**Problem:** Every entry that follows is to be duplicated exactly.

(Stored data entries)
======

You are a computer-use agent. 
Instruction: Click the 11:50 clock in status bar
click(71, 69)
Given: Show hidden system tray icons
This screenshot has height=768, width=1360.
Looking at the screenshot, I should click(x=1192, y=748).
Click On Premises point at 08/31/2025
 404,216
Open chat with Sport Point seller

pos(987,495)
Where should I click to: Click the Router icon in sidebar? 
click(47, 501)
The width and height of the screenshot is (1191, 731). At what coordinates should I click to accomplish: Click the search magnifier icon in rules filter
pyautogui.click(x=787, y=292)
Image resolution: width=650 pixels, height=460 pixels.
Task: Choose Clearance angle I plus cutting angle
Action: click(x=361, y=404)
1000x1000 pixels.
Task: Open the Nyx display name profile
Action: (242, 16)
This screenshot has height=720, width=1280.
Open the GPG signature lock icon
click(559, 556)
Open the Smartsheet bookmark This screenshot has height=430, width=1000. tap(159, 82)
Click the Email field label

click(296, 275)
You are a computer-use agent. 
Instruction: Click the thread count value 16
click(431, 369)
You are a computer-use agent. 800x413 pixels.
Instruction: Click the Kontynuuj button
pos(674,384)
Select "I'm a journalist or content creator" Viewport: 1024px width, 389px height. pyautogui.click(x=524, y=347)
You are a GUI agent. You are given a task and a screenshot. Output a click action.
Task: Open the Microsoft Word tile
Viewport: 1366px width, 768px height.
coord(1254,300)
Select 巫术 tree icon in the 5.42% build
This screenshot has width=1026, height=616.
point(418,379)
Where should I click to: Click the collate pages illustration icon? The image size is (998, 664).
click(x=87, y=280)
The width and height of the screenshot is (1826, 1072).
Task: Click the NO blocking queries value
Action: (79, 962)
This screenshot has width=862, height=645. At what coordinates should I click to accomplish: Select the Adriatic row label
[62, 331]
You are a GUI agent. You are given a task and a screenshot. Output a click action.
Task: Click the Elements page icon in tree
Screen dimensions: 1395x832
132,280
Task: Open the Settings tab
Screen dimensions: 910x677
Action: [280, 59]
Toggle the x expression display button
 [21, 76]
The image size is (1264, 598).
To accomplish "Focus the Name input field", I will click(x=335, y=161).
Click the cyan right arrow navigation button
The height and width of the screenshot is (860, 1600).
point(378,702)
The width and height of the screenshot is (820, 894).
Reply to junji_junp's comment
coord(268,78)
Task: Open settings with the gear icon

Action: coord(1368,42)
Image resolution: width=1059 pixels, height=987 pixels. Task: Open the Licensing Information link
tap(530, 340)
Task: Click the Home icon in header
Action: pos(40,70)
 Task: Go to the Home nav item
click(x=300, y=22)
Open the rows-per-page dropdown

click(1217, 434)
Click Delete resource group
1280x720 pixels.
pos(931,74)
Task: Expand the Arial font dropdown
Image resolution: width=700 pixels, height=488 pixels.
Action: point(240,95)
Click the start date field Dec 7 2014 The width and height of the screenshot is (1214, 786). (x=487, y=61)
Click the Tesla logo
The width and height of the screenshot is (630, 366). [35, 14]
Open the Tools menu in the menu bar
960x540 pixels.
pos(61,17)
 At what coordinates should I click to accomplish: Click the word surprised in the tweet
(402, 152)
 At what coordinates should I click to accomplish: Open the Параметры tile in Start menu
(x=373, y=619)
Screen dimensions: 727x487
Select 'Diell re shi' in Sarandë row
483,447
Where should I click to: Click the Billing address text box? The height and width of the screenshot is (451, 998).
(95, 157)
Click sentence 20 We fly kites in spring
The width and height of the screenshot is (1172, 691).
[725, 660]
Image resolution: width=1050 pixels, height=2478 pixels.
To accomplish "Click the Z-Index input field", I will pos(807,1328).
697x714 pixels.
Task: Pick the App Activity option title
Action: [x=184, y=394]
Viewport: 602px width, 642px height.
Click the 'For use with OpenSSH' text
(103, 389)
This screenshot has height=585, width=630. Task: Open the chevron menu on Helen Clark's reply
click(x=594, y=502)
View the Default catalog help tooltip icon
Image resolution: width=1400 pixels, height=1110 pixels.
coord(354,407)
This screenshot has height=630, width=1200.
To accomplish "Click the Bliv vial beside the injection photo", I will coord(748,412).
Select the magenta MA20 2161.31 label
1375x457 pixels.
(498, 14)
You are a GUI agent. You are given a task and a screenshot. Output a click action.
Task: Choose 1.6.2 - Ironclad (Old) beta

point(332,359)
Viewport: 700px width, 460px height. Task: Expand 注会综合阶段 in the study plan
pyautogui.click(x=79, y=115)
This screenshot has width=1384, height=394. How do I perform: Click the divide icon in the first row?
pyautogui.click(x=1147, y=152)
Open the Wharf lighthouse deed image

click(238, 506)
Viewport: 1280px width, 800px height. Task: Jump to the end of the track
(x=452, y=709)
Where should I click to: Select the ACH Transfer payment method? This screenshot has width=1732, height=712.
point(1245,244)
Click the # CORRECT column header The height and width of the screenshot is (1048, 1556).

======

**Exercise output:**
You are a computer-use agent. 
Instruction: Click the 11:50 clock in status bar
click(71, 69)
Given: Show hidden system tray icons
This screenshot has height=768, width=1360.
Looking at the screenshot, I should click(x=1192, y=748).
Click On Premises point at 08/31/2025
 404,216
Open chat with Sport Point seller

pos(987,495)
Where should I click to: Click the Router icon in sidebar? 
click(47, 501)
The width and height of the screenshot is (1191, 731). At what coordinates should I click to accomplish: Click the search magnifier icon in rules filter
pyautogui.click(x=787, y=292)
Image resolution: width=650 pixels, height=460 pixels.
Task: Choose Clearance angle I plus cutting angle
Action: click(x=361, y=404)
1000x1000 pixels.
Task: Open the Nyx display name profile
Action: (242, 16)
This screenshot has height=720, width=1280.
Open the GPG signature lock icon
click(559, 556)
Open the Smartsheet bookmark This screenshot has height=430, width=1000. tap(159, 82)
Click the Email field label

click(296, 275)
You are a computer-use agent. 
Instruction: Click the thread count value 16
click(431, 369)
You are a computer-use agent. 800x413 pixels.
Instruction: Click the Kontynuuj button
pos(674,384)
Select "I'm a journalist or content creator" Viewport: 1024px width, 389px height. pyautogui.click(x=524, y=347)
You are a GUI agent. You are given a task and a screenshot. Output a click action.
Task: Open the Microsoft Word tile
Viewport: 1366px width, 768px height.
coord(1254,300)
Select 巫术 tree icon in the 5.42% build
This screenshot has width=1026, height=616.
point(418,379)
Where should I click to: Click the collate pages illustration icon? The image size is (998, 664).
click(x=87, y=280)
The width and height of the screenshot is (1826, 1072).
Task: Click the NO blocking queries value
Action: (79, 962)
This screenshot has width=862, height=645. At what coordinates should I click to accomplish: Select the Adriatic row label
[62, 331]
You are a GUI agent. You are given a task and a screenshot. Output a click action.
Task: Click the Elements page icon in tree
Screen dimensions: 1395x832
132,280
Task: Open the Settings tab
Screen dimensions: 910x677
Action: [280, 59]
Toggle the x expression display button
 [21, 76]
The image size is (1264, 598).
To accomplish "Focus the Name input field", I will click(x=335, y=161).
Click the cyan right arrow navigation button
The height and width of the screenshot is (860, 1600).
point(378,702)
The width and height of the screenshot is (820, 894).
Reply to junji_junp's comment
coord(268,78)
Task: Open settings with the gear icon

Action: coord(1368,42)
Image resolution: width=1059 pixels, height=987 pixels. Task: Open the Licensing Information link
tap(530, 340)
Task: Click the Home icon in header
Action: pos(40,70)
 Task: Go to the Home nav item
click(x=300, y=22)
Open the rows-per-page dropdown

click(1217, 434)
Click Delete resource group
1280x720 pixels.
pos(931,74)
Task: Expand the Arial font dropdown
Image resolution: width=700 pixels, height=488 pixels.
Action: point(240,95)
Click the start date field Dec 7 2014 The width and height of the screenshot is (1214, 786). (x=487, y=61)
Click the Tesla logo
The width and height of the screenshot is (630, 366). [35, 14]
Open the Tools menu in the menu bar
960x540 pixels.
pos(61,17)
 At what coordinates should I click to accomplish: Click the word surprised in the tweet
(402, 152)
 At what coordinates should I click to accomplish: Open the Параметры tile in Start menu
(x=373, y=619)
Screen dimensions: 727x487
Select 'Diell re shi' in Sarandë row
483,447
Where should I click to: Click the Billing address text box? The height and width of the screenshot is (451, 998).
(95, 157)
Click sentence 20 We fly kites in spring
The width and height of the screenshot is (1172, 691).
[725, 660]
Image resolution: width=1050 pixels, height=2478 pixels.
To accomplish "Click the Z-Index input field", I will pos(807,1328).
697x714 pixels.
Task: Pick the App Activity option title
Action: [x=184, y=394]
Viewport: 602px width, 642px height.
Click the 'For use with OpenSSH' text
(103, 389)
This screenshot has height=585, width=630. Task: Open the chevron menu on Helen Clark's reply
click(x=594, y=502)
View the Default catalog help tooltip icon
Image resolution: width=1400 pixels, height=1110 pixels.
coord(354,407)
This screenshot has height=630, width=1200.
To accomplish "Click the Bliv vial beside the injection photo", I will coord(748,412).
Select the magenta MA20 2161.31 label
1375x457 pixels.
(498, 14)
You are a GUI agent. You are given a task and a screenshot. Output a click action.
Task: Choose 1.6.2 - Ironclad (Old) beta

point(332,359)
Viewport: 700px width, 460px height. Task: Expand 注会综合阶段 in the study plan
pyautogui.click(x=79, y=115)
This screenshot has width=1384, height=394. How do I perform: Click the divide icon in the first row?
pyautogui.click(x=1147, y=152)
Open the Wharf lighthouse deed image

click(238, 506)
Viewport: 1280px width, 800px height. Task: Jump to the end of the track
(x=452, y=709)
Where should I click to: Select the ACH Transfer payment method? This screenshot has width=1732, height=712.
point(1245,244)
Click the # CORRECT column header The height and width of the screenshot is (1048, 1556).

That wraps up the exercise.